> [Excerpt to read]
What that makes California: an abortion “sanctuary state” (plans were in place long before the Supreme Court draft decision leaked)—this, less than four years after California made itself an immigration sanctuary state by enacting a 2018 law prohibiting state and law enforcement from “using money or personnel to investigate, interrogate, detain, detect, or arrest persons for immigration enforcement purposes.”

Alphabetically, abortion leads a list of policy matters that don’t play the same in America’s red-to-purple inland as they do on the decidedly bluish West Coast. That’s true for crime (the Golden State characterized as a “shoplifter’s paradise”), education (California’s decidedly woke proposed K–12 math curriculum), plus America’s romance with the automobile (California intending to halt the sales of new gasoline-powered passenger cars and trucks by 2035).

What does this constitute for a candidate like Tim Ryan who’s trying to thread an ideological needle—i.e., ginning up a progressive base of Ohio Democrats without going to so far left as to alienate more moderate voters? Sure, a Newsom campaign appearance might come in handy for, say, a rally in downtown Cleveland with unionizing Starbucks baristas. But take California’s governor to rural stretches of Ohio (we didn’t mention Newsom’s passion for gun restrictions), and so much for candidate Ryan’s ability to differentiate himself from a national party prone to progressive excess.

(Saved entries)
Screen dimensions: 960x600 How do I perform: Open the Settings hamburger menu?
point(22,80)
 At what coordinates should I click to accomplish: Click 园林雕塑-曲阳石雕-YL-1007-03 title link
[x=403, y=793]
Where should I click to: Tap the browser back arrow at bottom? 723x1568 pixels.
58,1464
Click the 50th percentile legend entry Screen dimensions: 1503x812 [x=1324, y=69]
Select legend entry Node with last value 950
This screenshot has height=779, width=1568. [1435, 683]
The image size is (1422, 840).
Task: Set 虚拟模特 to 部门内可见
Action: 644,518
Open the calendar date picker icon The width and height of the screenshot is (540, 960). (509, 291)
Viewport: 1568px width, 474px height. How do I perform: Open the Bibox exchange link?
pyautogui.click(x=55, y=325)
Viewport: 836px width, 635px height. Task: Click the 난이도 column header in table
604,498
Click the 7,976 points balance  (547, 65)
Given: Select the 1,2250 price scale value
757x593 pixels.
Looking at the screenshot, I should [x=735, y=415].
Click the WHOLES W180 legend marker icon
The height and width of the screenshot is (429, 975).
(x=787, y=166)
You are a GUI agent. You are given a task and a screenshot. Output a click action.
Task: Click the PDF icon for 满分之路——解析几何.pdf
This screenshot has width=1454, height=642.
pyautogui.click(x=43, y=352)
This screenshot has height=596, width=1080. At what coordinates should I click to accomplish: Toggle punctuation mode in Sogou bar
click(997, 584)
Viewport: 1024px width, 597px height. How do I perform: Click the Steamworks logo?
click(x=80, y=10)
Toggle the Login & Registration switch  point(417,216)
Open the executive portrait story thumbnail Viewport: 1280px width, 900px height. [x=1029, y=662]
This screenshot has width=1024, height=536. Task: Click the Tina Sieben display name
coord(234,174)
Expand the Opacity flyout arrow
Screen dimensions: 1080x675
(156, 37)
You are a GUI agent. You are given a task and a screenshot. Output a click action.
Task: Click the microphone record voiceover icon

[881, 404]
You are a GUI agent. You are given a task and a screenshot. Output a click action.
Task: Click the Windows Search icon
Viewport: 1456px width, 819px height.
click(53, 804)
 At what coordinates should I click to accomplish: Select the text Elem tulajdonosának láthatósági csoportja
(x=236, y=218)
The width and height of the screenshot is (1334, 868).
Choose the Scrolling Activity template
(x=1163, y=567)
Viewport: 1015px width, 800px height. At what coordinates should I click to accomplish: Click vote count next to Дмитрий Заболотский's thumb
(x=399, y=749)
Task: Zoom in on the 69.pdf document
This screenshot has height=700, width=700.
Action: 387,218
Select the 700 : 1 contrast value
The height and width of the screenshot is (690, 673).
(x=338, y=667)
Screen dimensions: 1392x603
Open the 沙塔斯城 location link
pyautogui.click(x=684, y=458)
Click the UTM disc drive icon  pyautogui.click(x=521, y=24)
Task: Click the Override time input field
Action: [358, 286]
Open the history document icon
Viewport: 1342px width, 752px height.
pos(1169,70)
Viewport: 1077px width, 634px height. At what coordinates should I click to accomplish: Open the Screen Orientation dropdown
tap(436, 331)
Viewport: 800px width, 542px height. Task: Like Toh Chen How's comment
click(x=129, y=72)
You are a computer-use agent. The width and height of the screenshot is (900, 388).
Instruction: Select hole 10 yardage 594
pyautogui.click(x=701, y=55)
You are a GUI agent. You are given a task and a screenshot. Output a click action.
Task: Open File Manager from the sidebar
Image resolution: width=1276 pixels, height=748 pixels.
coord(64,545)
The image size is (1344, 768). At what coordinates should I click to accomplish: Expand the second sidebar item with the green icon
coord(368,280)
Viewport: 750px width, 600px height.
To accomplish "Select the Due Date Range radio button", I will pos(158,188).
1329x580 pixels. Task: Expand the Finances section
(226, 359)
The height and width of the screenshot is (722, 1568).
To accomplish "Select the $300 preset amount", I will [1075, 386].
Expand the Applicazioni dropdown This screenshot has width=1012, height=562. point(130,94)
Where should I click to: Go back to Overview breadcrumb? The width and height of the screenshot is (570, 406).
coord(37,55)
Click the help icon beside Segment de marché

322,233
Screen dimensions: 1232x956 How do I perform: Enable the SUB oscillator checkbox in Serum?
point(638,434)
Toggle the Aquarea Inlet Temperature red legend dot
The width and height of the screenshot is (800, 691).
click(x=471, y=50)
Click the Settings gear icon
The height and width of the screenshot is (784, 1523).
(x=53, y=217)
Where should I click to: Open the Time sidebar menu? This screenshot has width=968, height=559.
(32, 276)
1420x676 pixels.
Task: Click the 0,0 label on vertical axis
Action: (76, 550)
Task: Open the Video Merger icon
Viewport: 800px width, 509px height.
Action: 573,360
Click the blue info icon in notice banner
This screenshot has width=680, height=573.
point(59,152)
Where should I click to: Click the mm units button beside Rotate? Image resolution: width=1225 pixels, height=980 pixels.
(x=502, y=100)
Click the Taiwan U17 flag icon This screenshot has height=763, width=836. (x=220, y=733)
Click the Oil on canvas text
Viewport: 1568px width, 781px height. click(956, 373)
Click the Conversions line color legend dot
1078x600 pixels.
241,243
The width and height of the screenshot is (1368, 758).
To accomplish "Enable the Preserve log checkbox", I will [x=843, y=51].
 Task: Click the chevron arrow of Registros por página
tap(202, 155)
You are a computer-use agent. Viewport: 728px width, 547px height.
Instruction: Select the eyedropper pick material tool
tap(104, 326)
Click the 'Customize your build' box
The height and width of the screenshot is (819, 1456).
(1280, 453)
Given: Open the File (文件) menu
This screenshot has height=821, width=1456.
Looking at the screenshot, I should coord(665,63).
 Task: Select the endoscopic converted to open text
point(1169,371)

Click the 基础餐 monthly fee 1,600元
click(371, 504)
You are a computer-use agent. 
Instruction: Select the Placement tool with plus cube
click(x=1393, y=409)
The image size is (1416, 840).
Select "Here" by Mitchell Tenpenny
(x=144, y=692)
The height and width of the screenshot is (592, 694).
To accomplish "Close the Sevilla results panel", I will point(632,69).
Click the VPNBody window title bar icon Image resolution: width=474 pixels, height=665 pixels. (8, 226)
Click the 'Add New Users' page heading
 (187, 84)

> [Set of tasks]
1 > Answer these questions using the California passage:
(a) In what year did California enact the law that made it an immigration sanctuary state?
(b) By what year does California intend to halt sales of new gasoline-powered passenger cars and trucks?
(c) In which city does the passage picture a Newsom rally with unionizing Starbucks baristas?
2 > Return the part of the California passage from "What does this" up to and including "to progressive excess.", copied word for word.

> [Solution list]
1 >
(a) 2018
(b) 2035
(c) Cleveland

2 >
What does this constitute for a candidate like Tim Ryan who’s trying to thread an ideological needle—i.e., ginning up a progressive base of Ohio Democrats without going to so far left as to alienate more moderate voters? Sure, a Newsom campaign appearance might come in handy for, say, a rally in downtown Cleveland with unionizing Starbucks baristas. But take California’s governor to rural stretches of Ohio (we didn’t mention Newsom’s passion for gun restrictions), and so much for candidate Ryan’s ability to differentiate himself from a national party prone to progressive excess.